-- RECORDED INFORMATION follows --
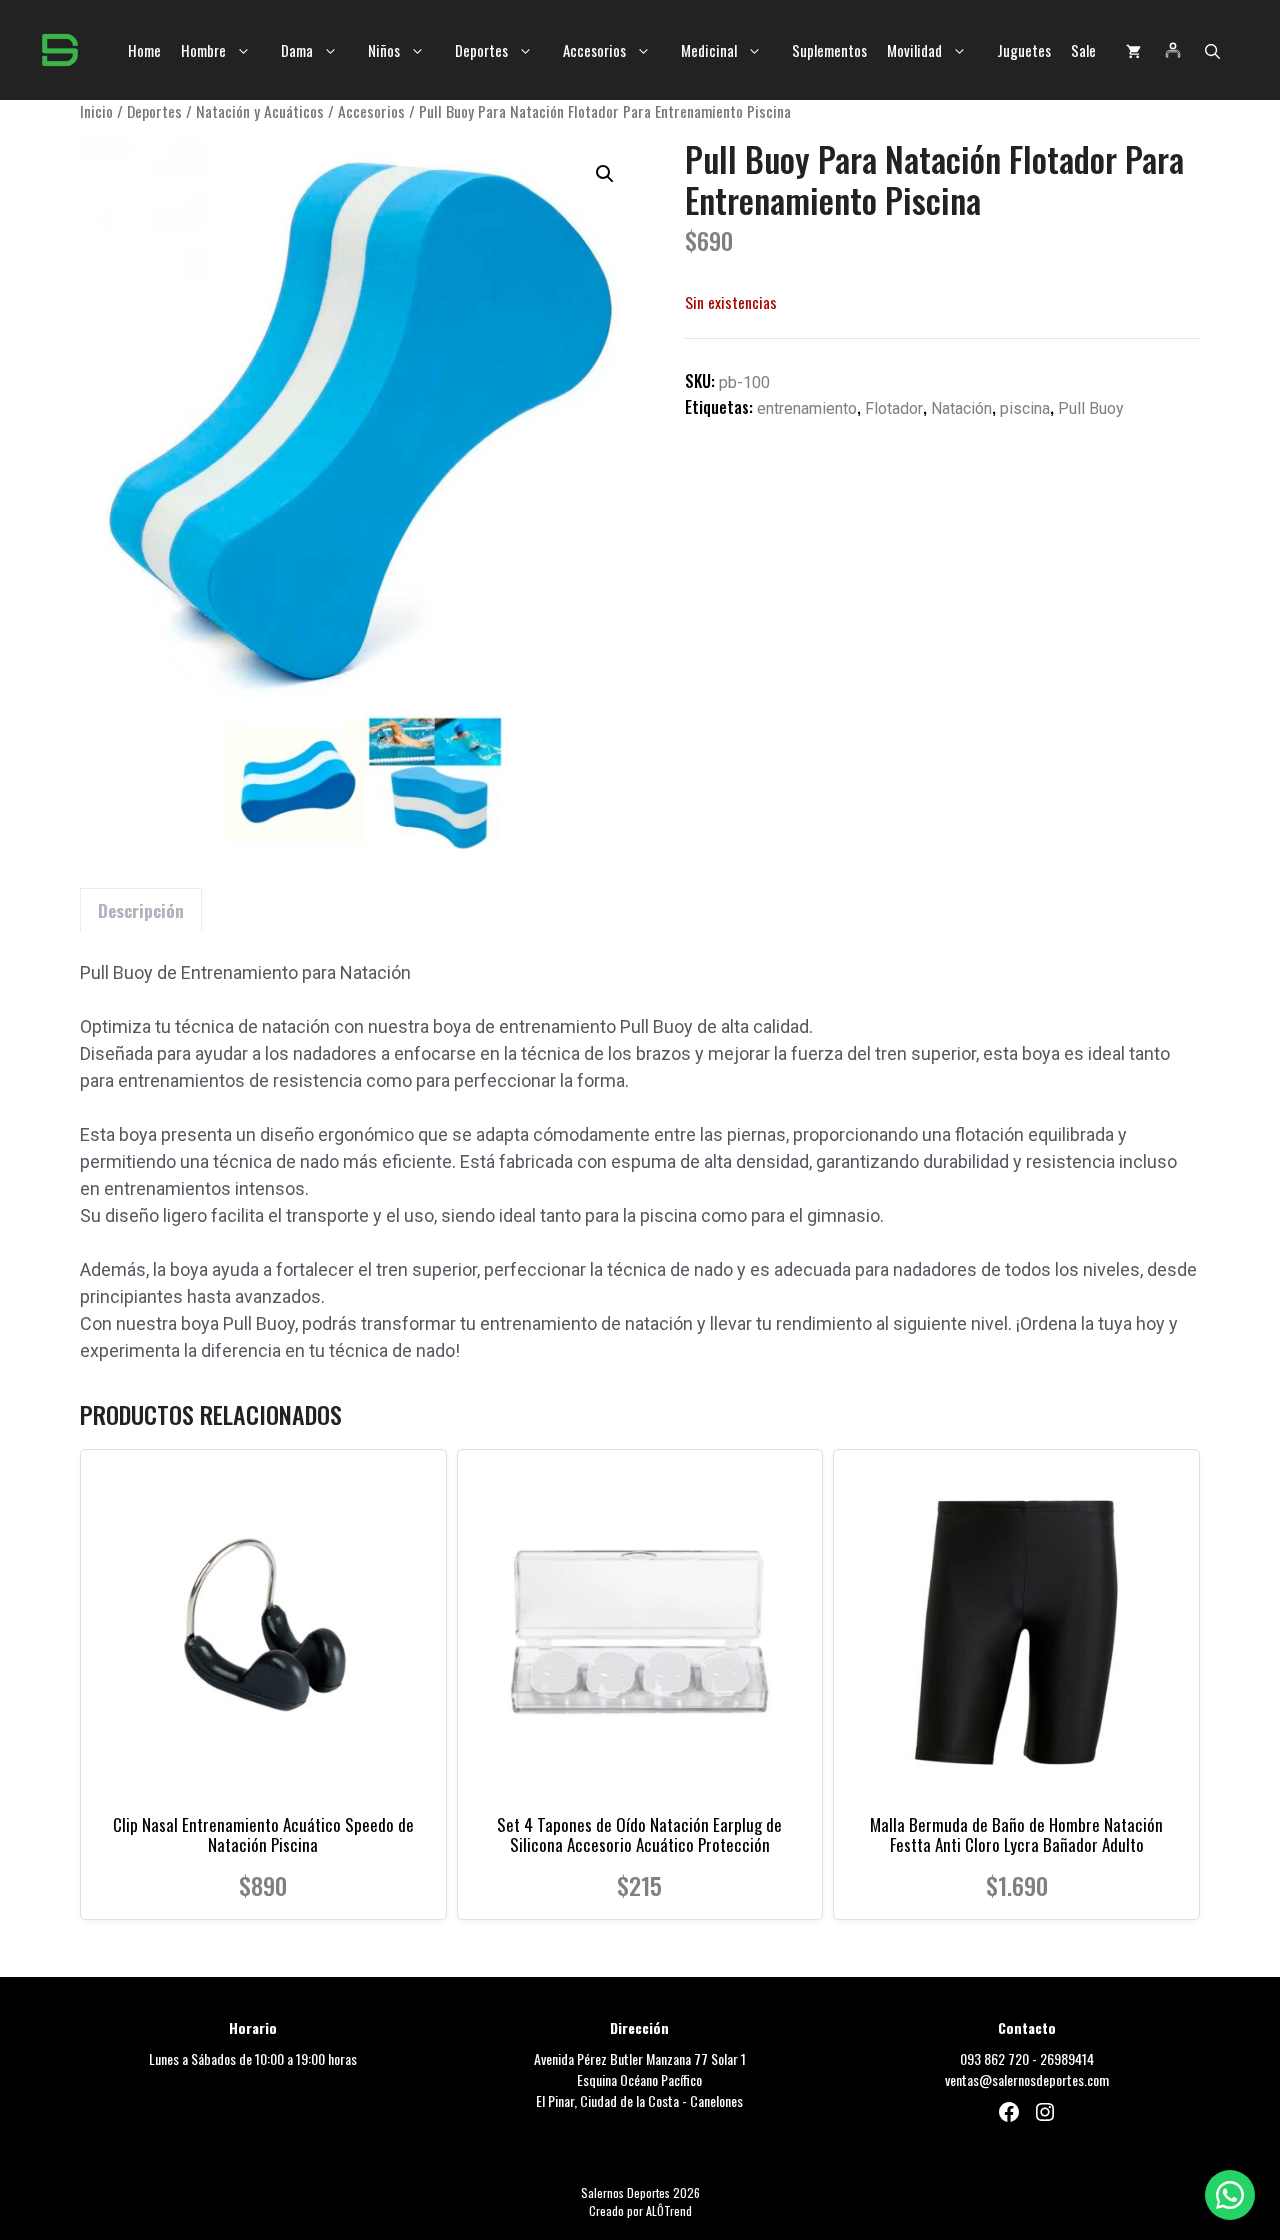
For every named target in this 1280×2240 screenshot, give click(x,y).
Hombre (203, 50)
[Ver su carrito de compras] (1133, 50)
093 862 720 (994, 2058)
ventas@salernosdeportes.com (1027, 2079)
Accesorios (594, 50)
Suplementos (829, 50)
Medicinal (709, 50)
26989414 (1067, 2058)
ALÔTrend (669, 2210)
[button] (1212, 50)
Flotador (894, 408)
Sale (1083, 50)
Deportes (481, 50)
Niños (384, 50)
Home (144, 50)
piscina (1025, 408)
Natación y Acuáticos (260, 111)
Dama (297, 50)
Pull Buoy (1091, 408)
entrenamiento (807, 408)
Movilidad (914, 50)
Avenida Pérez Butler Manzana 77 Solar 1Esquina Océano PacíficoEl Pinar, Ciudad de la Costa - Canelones (640, 2079)
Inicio (96, 111)
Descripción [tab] (141, 910)
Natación (961, 408)
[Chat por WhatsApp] (1230, 2195)
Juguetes (1024, 50)
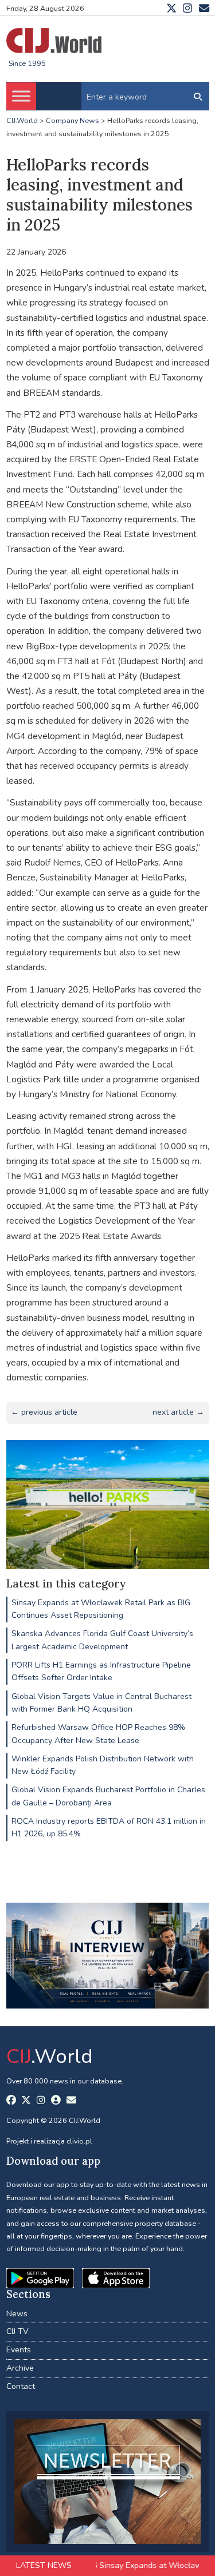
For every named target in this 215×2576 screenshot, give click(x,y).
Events (18, 2349)
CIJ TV (17, 2331)
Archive (20, 2368)
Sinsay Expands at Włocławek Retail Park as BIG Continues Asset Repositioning (100, 1609)
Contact (20, 2386)
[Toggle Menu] (21, 96)
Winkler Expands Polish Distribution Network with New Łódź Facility (102, 1765)
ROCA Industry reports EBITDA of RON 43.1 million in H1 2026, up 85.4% (108, 1827)
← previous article (44, 1412)
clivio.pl (79, 2141)
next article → (178, 1412)
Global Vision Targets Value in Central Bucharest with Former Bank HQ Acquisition (101, 1702)
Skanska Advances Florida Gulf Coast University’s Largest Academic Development (102, 1640)
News (17, 2313)
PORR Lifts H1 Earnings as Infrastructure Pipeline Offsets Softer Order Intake (101, 1671)
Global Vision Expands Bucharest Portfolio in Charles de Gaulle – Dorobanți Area (108, 1796)
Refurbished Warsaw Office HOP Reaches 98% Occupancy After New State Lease (98, 1733)
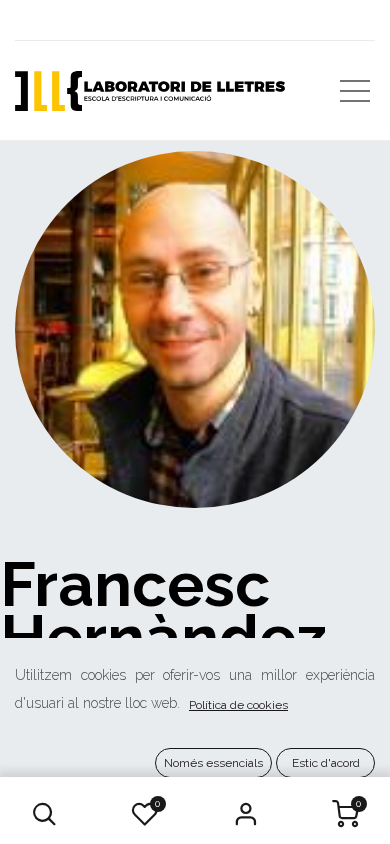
-- RECORDED INFORMATION concluded --
**ACTIVITY:**
Take each line in the listing that has the word "this" and copy it.

**SOLVED EXERCISE:**
For every named target in this 1280×2240 screenshot, give click(x,y).
For every named target in this 215×2576 screenshot, give click(x,y).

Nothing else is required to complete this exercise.